WHAT TO PRODUCE → Locate the word "Fahrradtour" in the data below, then copy every line that holds it.

::::::

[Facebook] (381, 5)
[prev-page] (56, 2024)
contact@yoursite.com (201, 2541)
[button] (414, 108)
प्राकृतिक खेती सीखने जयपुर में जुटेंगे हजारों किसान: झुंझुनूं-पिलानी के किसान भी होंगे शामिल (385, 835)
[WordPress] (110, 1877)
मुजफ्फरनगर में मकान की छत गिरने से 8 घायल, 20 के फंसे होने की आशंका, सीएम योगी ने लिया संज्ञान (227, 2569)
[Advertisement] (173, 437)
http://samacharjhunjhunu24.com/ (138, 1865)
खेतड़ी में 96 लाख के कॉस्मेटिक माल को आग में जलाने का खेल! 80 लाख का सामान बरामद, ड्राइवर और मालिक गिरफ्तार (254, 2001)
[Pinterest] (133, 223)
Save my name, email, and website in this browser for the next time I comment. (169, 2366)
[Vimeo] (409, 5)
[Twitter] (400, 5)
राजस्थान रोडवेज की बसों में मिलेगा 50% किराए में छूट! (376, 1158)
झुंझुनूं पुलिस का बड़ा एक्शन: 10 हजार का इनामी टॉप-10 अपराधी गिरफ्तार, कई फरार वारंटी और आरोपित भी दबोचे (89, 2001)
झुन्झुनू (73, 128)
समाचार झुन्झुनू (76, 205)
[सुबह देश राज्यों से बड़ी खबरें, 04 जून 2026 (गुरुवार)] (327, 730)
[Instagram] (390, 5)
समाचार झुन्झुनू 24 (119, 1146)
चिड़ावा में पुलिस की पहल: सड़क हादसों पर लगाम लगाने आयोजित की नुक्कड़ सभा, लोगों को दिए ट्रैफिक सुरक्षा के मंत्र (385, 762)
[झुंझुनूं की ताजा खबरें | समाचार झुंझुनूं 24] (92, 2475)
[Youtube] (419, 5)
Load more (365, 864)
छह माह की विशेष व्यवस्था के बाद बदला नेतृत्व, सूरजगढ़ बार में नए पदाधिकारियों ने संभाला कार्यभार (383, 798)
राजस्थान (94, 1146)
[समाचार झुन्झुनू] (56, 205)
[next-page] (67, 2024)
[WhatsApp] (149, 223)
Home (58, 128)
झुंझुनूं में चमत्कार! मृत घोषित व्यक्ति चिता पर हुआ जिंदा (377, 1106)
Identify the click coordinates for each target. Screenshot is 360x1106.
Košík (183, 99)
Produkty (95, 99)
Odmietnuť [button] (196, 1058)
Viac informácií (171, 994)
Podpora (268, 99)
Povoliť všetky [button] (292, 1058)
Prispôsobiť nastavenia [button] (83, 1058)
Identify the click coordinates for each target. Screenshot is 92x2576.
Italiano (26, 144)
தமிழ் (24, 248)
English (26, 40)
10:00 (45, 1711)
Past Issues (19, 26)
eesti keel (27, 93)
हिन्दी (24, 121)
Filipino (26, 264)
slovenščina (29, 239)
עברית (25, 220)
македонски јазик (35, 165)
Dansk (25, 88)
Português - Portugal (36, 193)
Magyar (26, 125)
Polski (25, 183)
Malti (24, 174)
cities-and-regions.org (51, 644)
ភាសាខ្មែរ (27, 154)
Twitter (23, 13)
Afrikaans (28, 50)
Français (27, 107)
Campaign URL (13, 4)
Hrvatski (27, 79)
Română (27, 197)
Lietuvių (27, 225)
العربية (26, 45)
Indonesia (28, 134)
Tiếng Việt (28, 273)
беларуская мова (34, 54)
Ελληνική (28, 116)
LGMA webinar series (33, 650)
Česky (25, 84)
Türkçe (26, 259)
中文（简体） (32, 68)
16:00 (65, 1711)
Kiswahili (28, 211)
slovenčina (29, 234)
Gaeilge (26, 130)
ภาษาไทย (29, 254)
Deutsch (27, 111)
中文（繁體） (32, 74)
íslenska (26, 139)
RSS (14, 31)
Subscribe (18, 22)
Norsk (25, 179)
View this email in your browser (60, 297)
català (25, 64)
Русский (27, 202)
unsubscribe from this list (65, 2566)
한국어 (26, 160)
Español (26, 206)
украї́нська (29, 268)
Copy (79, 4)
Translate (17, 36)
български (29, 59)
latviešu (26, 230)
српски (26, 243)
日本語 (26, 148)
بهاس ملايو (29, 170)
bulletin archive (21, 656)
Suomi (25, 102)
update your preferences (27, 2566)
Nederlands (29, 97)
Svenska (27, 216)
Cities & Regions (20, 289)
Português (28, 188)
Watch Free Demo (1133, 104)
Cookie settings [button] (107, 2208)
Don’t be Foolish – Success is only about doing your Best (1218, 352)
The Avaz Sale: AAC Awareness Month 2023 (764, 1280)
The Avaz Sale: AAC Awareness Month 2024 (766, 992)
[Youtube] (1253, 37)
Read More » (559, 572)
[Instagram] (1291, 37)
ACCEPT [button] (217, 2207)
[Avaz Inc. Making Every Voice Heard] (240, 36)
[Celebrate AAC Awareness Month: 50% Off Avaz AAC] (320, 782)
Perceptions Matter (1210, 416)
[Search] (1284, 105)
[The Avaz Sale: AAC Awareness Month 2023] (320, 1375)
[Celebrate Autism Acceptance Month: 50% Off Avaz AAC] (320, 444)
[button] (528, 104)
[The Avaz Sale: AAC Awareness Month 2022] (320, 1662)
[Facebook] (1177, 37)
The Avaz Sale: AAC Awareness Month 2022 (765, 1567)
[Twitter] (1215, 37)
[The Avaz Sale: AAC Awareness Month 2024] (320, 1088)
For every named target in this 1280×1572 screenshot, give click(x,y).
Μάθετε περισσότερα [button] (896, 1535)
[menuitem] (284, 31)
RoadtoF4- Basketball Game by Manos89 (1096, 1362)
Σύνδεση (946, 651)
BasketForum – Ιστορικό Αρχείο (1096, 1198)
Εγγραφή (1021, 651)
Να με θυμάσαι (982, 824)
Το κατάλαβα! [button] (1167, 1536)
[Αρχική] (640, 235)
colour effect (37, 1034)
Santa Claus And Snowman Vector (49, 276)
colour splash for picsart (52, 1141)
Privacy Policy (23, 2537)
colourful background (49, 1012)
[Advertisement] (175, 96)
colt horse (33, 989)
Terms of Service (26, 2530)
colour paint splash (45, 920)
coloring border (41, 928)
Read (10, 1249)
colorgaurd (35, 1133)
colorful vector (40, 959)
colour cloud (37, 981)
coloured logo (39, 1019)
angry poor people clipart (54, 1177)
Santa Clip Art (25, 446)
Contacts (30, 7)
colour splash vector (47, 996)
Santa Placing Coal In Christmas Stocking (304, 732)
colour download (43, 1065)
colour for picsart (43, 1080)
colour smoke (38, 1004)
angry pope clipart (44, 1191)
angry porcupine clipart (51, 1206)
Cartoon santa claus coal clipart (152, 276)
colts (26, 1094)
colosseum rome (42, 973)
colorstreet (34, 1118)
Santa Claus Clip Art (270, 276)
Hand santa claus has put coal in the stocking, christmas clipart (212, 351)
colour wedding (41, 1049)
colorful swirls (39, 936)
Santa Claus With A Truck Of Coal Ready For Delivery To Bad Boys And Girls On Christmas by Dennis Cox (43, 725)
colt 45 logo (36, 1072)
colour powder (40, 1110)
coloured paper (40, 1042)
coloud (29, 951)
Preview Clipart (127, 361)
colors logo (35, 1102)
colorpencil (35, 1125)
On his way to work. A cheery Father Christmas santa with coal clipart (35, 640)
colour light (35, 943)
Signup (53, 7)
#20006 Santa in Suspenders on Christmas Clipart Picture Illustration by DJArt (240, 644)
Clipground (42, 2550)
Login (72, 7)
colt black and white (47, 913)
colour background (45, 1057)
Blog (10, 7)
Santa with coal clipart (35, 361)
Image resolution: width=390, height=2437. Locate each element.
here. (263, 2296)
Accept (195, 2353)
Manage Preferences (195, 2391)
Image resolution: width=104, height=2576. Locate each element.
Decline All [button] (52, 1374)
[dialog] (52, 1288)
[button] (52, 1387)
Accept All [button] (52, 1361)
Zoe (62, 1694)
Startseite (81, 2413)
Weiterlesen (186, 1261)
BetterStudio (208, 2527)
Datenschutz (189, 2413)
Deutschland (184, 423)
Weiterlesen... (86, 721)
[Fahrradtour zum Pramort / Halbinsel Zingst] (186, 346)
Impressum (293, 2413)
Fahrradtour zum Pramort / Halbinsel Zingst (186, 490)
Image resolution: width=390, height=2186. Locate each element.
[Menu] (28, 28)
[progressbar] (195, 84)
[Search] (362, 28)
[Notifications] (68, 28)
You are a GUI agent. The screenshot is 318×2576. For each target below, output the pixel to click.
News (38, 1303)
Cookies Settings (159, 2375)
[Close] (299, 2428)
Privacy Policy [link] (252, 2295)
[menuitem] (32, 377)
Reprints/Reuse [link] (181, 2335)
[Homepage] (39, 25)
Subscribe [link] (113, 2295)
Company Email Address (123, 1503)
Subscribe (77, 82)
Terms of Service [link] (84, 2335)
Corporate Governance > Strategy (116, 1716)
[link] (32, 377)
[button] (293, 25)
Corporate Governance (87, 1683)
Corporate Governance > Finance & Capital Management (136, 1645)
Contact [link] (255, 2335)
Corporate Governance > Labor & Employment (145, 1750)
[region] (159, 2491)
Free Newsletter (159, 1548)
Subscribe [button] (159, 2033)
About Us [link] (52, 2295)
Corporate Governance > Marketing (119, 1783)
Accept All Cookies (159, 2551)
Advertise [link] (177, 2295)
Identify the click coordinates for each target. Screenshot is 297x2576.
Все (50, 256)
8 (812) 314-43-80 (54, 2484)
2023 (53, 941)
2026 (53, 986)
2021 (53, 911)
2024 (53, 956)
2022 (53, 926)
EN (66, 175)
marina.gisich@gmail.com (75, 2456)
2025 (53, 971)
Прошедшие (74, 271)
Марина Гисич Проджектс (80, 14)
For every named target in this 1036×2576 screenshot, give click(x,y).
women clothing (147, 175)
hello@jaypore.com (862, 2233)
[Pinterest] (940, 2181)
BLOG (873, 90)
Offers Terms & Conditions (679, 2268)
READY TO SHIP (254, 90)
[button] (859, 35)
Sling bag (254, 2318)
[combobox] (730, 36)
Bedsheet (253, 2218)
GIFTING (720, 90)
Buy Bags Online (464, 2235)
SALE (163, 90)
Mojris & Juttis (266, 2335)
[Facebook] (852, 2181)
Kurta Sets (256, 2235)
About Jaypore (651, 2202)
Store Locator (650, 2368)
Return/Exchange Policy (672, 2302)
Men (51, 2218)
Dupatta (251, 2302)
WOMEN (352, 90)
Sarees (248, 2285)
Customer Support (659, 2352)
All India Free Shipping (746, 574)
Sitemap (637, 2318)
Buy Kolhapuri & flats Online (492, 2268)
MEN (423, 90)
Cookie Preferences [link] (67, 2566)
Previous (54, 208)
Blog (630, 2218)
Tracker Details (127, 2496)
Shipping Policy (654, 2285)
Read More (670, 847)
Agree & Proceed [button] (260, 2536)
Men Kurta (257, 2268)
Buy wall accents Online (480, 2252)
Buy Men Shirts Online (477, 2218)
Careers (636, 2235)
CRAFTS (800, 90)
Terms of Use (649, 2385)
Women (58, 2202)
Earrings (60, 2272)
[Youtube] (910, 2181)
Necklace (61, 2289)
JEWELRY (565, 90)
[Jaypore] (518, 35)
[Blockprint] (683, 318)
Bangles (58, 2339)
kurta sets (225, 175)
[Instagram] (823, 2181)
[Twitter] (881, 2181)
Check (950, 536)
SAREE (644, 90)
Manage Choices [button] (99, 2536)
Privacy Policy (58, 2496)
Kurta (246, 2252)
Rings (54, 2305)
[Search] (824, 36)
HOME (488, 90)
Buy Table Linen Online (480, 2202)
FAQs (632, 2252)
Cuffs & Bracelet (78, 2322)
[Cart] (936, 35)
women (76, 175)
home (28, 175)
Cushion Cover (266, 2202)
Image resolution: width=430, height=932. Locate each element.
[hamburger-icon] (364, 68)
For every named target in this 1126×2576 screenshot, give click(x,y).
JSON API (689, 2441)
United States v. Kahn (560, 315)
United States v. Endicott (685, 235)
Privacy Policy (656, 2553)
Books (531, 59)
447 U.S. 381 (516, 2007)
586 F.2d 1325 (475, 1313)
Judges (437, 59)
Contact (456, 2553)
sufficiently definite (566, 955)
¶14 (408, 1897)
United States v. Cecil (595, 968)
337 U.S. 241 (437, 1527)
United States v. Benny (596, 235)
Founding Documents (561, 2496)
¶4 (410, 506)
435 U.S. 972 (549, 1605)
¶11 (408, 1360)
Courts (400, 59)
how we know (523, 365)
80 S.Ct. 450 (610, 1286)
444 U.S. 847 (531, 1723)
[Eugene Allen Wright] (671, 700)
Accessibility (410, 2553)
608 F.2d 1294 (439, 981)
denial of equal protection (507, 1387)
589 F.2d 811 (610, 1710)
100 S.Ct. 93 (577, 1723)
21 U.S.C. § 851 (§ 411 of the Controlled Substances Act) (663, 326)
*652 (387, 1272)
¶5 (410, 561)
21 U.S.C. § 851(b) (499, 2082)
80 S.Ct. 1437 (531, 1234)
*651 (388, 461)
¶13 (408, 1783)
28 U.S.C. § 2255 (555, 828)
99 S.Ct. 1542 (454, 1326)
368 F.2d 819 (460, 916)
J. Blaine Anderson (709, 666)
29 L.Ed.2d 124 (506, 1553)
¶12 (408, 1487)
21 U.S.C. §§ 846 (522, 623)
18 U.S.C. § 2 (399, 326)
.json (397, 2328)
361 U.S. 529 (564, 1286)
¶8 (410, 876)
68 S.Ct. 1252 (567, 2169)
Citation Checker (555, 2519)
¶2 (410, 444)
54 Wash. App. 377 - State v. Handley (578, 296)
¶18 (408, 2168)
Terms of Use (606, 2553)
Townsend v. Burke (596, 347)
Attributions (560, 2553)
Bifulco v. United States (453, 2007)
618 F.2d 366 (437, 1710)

::::::

EXERCISE SOLUTION →
[Fahrradtour zum Pramort / Halbinsel Zingst] (186, 346)
Fahrradtour zum Pramort / Halbinsel Zingst (186, 490)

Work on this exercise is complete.